§ **TRY IT**
First find the line with "Karolin Gomezxx - New" in the entries below, then set down exactly every line through the line with "[WatchXXXFree Porn Tube] (107, 49)", that line included.

§ **SOURCE MATERIAL**
_ _ _ _

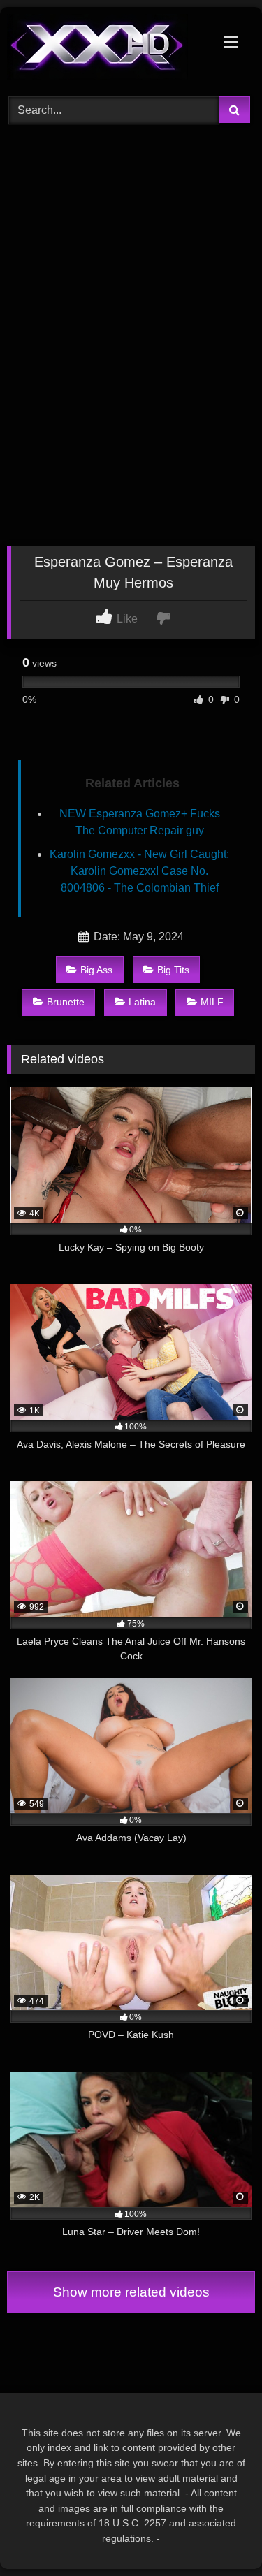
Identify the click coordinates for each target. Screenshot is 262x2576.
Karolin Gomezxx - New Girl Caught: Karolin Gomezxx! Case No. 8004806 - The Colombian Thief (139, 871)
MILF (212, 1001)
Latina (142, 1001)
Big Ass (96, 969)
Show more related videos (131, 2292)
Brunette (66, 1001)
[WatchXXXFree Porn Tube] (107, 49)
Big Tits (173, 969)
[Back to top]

_ _ _ _

§ **EXERCISE RESULT**
Karolin Gomezxx - New Girl Caught: Karolin Gomezxx! Case No. 8004806 - The Colombian Thief (139, 871)
MILF (212, 1001)
Latina (142, 1001)
Big Ass (96, 969)
Show more related videos (131, 2292)
Brunette (66, 1001)
[WatchXXXFree Porn Tube] (107, 49)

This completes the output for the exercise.